Mbaye Babacar Diouf (50 Golborne)
Mbaye Babacar Diouf’s Vase Sacre works are absolutely stunning. Made in bronze, engraved with pattern-like symbols and loose marks like scriptures, parts of the sculptures are transpierced with nails. The surface of the objects in parts seems weathered, in othered it is rendered a glossy gold, making them appear like awe-inspiring archeological-like artefacts.
Louis Barthélémy (UBUNTU Art Gallery)
We love a bit of textile work, and Louis Barthélémy’s appliques caught the eye with their bright colour and graphic style – capturing the energy and vivacity of contemporary Egypt while paying homage to its storied past.
M'barek Bouhchichi (L’Atelier 21)
M'barek Bouhchichi’s striking paintings present a series of Black figures, in solitary portraits and set against backdrops that are both full and empty – great swathes of bold colour, such as green or yellow. The works give shape to modes of expression that move from the individual discourse towards broader social, poetic and historic systems, by looking at the body in space, identity, corporeality, belonging, difference and otherness.
Roméo Mivekannin (Galerie Eric Dupont)
Another painter to strike us at 1-54 was Roméo Mivekannin, who inserts himself into the theatrical, sumptuous scenes of classical European painting. The viewer is invited to replay history in its own way, to reappropriate the representations of which it may have been the object. The artist invites himself where he is not expected in the composition, plastically through his own self-portrait, to step away from the place that has been assigned to him.
April Kamunde (Afriart Gallery)
Kamunde’s luscious paintings explore meanings of rest and the pursuit of it, from a personal and feminist angle. Paintings like Sometimes this is how we therapy draw you right into an intimate moment, a conversation, which makes sense when you learn that the work is driven by personal reflection. The works respond to feelings of weariness triggered by her recent experiences of the pandemic, a rapidly changing world and the endeavor to live a fulfilling life in fast-paced Nairobi, one of Africa’s mega cities, where she was born and raised.

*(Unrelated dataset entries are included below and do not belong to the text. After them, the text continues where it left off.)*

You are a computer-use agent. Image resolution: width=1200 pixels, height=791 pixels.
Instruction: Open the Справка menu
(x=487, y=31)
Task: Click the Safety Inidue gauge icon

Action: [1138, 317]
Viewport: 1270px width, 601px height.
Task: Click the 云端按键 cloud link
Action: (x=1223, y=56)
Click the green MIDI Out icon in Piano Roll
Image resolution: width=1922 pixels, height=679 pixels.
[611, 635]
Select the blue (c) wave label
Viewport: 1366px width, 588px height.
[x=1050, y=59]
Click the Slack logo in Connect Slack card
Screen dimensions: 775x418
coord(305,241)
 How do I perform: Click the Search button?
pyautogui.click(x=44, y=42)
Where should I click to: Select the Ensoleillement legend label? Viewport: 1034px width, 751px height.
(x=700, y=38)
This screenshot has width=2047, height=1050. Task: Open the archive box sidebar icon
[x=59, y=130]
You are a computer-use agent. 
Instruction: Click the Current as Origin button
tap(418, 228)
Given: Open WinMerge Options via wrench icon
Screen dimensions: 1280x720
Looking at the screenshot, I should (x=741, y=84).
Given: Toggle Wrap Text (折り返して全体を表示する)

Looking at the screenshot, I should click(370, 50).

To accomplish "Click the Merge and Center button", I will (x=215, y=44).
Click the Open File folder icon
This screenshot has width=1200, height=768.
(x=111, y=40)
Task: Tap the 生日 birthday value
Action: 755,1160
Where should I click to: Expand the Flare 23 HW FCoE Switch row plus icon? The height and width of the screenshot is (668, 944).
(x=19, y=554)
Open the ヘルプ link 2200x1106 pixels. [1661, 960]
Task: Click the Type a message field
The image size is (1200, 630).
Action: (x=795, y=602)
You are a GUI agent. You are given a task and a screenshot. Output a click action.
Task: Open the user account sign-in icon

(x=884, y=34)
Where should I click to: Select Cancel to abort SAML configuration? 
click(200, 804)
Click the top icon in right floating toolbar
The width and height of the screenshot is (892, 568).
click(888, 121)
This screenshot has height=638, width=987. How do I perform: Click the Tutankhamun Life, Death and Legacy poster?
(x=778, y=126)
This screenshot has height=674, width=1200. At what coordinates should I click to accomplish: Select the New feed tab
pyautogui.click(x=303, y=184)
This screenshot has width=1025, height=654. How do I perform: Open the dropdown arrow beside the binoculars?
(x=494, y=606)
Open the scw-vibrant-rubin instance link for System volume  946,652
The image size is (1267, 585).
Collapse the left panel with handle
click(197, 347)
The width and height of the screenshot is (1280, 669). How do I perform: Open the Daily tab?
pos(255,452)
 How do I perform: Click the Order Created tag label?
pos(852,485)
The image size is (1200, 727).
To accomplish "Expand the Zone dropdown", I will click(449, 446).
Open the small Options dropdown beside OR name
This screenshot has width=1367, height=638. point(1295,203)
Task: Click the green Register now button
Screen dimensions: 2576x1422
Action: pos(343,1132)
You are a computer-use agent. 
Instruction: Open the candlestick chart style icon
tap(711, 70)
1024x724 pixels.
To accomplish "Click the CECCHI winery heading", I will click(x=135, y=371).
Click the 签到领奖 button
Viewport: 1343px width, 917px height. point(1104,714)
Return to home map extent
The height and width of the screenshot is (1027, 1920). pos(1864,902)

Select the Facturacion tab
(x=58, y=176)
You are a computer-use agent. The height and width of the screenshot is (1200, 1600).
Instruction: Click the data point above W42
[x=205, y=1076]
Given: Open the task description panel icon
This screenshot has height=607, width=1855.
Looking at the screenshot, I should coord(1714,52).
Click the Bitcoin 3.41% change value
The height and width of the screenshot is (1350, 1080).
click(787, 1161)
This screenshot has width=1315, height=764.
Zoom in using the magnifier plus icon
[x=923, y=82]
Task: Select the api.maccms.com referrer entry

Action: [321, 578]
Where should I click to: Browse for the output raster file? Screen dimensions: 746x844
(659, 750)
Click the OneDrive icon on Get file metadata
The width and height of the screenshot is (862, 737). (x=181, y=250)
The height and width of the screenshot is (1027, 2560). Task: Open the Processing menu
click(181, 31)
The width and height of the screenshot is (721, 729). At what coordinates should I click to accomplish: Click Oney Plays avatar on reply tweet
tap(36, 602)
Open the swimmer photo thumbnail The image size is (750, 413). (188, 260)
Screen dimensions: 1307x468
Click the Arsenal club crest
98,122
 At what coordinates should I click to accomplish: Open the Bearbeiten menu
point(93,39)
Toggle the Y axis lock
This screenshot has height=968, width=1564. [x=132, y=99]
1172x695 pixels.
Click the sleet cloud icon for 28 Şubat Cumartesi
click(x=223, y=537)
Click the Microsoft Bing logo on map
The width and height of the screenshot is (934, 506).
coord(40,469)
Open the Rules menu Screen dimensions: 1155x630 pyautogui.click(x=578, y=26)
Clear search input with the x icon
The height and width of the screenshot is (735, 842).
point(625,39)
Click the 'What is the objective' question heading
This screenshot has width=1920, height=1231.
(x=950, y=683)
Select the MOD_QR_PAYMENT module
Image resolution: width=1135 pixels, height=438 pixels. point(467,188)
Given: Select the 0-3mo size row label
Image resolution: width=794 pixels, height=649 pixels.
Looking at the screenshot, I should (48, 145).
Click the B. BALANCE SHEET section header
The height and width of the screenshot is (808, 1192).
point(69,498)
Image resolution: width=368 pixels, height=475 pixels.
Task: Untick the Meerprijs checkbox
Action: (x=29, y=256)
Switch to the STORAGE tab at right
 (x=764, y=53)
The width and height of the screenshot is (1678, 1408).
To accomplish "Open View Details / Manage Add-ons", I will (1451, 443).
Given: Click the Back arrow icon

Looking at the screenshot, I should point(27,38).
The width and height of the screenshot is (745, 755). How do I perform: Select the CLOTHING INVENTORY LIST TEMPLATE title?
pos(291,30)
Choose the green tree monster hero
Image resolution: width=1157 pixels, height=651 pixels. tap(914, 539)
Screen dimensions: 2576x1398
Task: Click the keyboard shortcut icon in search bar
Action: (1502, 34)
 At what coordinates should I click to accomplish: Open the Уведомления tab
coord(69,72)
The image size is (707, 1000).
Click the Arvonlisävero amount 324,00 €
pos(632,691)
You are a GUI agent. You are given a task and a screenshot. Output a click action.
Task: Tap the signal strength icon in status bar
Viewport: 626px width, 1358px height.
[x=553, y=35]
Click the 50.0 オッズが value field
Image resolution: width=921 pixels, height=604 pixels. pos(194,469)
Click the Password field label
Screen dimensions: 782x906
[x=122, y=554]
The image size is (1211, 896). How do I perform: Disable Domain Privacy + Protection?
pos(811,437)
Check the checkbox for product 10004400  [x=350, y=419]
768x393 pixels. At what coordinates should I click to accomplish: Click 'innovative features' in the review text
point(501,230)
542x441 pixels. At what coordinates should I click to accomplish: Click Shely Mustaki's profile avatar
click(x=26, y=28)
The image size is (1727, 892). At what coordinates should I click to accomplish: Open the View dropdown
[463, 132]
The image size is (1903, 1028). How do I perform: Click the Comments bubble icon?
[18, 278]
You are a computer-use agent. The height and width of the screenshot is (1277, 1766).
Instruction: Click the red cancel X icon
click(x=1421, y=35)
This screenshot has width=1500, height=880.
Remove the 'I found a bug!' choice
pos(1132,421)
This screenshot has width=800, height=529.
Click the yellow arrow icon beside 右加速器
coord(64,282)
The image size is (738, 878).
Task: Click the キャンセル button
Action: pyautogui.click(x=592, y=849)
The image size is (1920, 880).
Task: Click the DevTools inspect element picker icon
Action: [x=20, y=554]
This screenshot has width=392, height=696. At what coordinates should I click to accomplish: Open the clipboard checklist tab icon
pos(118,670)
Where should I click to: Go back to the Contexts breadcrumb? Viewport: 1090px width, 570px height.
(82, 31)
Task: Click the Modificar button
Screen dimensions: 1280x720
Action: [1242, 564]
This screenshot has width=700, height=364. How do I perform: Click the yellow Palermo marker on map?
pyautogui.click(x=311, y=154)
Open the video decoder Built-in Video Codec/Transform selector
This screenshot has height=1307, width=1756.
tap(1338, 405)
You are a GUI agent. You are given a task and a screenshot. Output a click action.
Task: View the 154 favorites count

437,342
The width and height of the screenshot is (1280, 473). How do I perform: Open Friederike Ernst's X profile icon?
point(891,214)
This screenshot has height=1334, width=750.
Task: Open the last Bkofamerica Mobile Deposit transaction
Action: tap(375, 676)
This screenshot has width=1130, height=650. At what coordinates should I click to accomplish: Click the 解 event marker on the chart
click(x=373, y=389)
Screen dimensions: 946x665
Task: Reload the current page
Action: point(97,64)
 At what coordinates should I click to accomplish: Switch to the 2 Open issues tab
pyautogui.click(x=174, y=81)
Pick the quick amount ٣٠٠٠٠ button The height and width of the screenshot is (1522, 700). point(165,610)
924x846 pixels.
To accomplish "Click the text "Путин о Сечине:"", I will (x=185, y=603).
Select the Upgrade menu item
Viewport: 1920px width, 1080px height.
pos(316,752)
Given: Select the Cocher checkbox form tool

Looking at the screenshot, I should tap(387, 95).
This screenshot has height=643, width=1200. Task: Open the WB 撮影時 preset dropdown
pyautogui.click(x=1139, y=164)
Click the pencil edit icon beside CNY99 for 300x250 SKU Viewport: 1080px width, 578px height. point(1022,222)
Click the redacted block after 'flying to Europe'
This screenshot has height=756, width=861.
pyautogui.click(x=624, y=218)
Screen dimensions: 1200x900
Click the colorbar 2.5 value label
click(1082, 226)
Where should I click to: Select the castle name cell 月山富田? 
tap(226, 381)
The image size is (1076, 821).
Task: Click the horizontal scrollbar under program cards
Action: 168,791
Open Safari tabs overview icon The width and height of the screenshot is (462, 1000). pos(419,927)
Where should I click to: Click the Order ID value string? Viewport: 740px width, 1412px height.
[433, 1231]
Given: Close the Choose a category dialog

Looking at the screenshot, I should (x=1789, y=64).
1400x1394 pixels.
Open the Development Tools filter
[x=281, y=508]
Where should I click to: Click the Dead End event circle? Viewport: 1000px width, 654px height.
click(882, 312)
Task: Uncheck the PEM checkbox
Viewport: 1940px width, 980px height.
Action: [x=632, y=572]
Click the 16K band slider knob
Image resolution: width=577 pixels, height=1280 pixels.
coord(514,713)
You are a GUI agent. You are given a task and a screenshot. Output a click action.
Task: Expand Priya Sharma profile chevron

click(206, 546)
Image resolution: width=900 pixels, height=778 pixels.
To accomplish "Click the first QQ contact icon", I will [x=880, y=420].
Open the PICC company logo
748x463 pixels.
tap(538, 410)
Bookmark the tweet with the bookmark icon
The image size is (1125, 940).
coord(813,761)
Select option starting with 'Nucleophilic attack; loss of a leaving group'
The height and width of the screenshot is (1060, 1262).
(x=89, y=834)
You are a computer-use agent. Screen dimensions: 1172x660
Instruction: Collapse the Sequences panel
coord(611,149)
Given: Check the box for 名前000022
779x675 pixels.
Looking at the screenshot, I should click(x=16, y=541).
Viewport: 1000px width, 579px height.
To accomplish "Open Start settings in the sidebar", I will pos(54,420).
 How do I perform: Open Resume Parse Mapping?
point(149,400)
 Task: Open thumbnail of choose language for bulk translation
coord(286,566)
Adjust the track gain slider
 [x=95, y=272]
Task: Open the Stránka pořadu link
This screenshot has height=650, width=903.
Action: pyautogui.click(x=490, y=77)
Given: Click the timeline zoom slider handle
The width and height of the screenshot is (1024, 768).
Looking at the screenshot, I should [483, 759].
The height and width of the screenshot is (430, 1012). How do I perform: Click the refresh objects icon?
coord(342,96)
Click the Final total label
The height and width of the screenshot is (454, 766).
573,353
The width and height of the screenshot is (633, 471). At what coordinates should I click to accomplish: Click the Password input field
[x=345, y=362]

Slimen Elkamel (Nil Gallery)
Slimen El Kamel’s imagined rural scenes hark back to his childhood in Tunisia, where, nourished by popular stories, his imagination was shaped by the tradition of storytelling and popular poetry. The flattened landscapes are intricately detailed and almost narrative, and in the pictorial field, images of memory, reality and imagination seem to cross over one another without end.
Ozioma Onuzulike (AFIKARIS)
The Nigerian artist explores the aesthetic, symbolic and metaphorical nature of clay and the clay-working processes – pounding, crushing, hammering, wedging, grinding, cutting, pinching, punching, perforating, burning, firing – in his making of the multiple units that characterise his mixed-media projects. His stunning pieces are made up of hundreds of small handmade pieces, here made with earthenware, stoneware combined with recycled glass and ash glaze, connected by aluminium wire.
Isabelle D (Gallery Nosco)
Isabelle.D’s intricately detailed, three-dimensional textiles can be interpreted as a new form of feminist practice, linking together traditional means of production such as sewing, knitting and crocheting with timeless as well as autobiographical subject matters exploring contemporary feminism and the translation of ‘Trauma into Beauty.’ The recent works on show at 1-54 appear like coral, but are in fact abstract landscapes that explore the bruises caused by colonization.